The vessel, carrying 475 passengers and crew, capsized on Wednesday during a short journey from the port of Incheon to the holiday island of Jeju.
Nine people were found dead and 179 had been rescued, according to the South Korean government, leaving 287 unaccounted for and possibly still trapped in the vessel.
There is still no official explanation for the sinking, although the government has launched a formal inquiry. The ship, built in Japan 20 years ago, was following a well travelled route. Although the wider area has rock hazards and shallow waters, they were not in the immediate vicinity of its usual path.
State broadcaster YTN quoted investigation officials as saying the ship was off its usual course and had been hit by a veering wind which caused containers stacked on deck to shift.
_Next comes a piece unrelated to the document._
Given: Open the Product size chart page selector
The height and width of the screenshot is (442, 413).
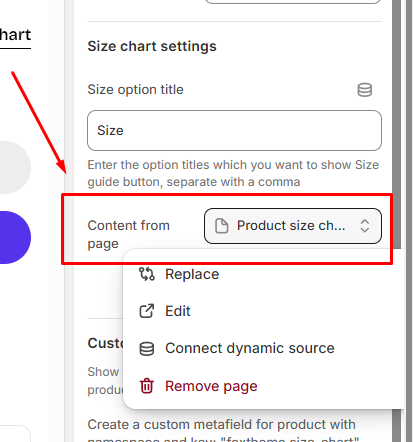Looking at the screenshot, I should (x=293, y=226).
Grieving parents accused rescue teams of being slow to react and for lack of information, although government officials said that search efforts had continued through the night.
“I am really angry with the government,” said Kwak Hyun-ok, whose daughter who was one of 340 children and teachers from one school on the vessel.
If I could teach myself to dive, I would jump in the water and try to find my daughter
“There is no meaning to life without my daughter,” Ms Kwak added.
The government said three cranes were being moved to the site of the accident and would arrive on Friday, although efforts were continuing to establish whether there were any survivors on the stricken vessel.
“We carried out underwater searches five times from midnight until early in the morning, but the strong currents and murky waters pose big obstacles,” Kang Byung-kyu a minister for public security told a press conference in the capital Seoul.
One parent, Park Yung-suk, told Reuters at the port of Jindo where the rescue efforts are centred that she had seen the body of her teenage daughter’s teacher brought ashore earlier in the morning.
“If I could teach myself to dive, I would jump in the water and try to find my daughter,” she said.
The vessel was listing heavily to one side on Wednesday as passengers wearing life jackets scrambled into the sea and waiting rescue boats, according to television footage.
It sank in roughly two hours and witnesses and local media showed that just two life rafts from the ship successfully inflated and launched. Earlier reports said just one had inflated.
Witnesses told Korean media that the captain of the vessel, who is now being held by police, was one of the first to leave the stricken vessel.